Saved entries
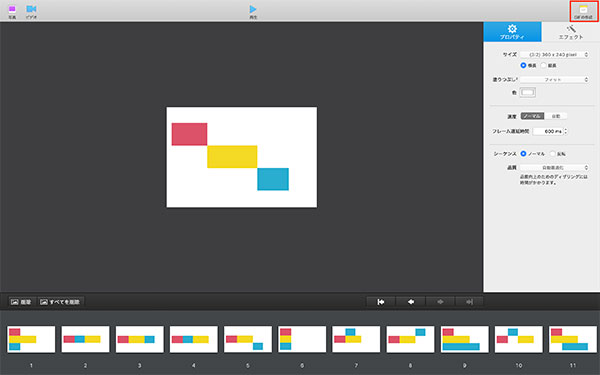
Task: Open the fill mode dropdown
Action: 554,80
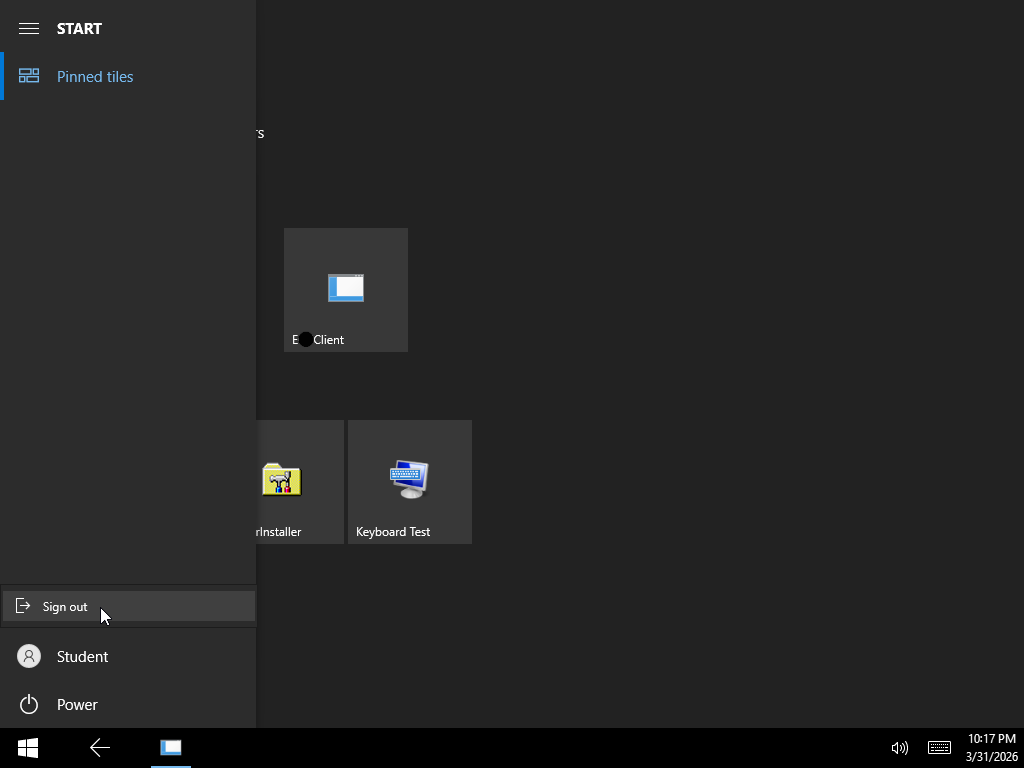Open the Power options flyout
This screenshot has width=1024, height=768.
click(x=77, y=704)
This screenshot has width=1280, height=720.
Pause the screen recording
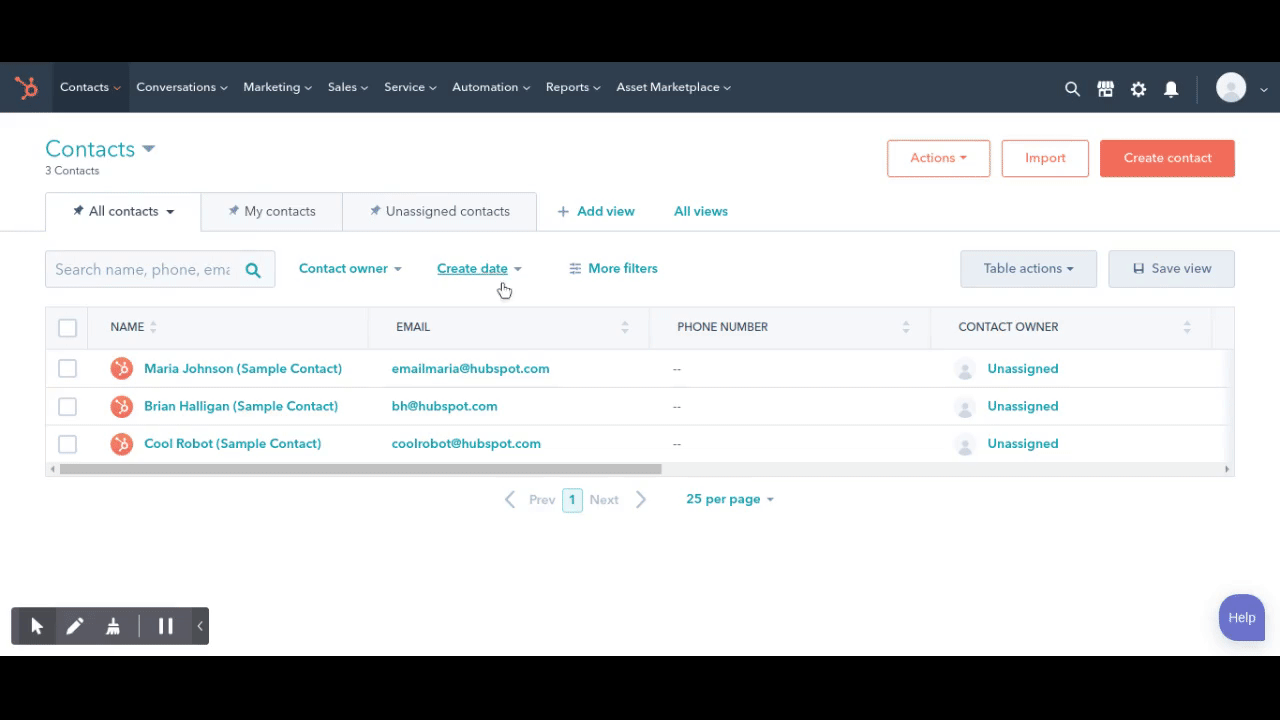tap(166, 626)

• The problem:
Your answer must be an exact copy of the lines above, from the line that contains "This screenshot has width=1280, height=720." through the final line, with no pictures in it.

• Exercise result:
This screenshot has width=1280, height=720.
Pause the screen recording
tap(166, 626)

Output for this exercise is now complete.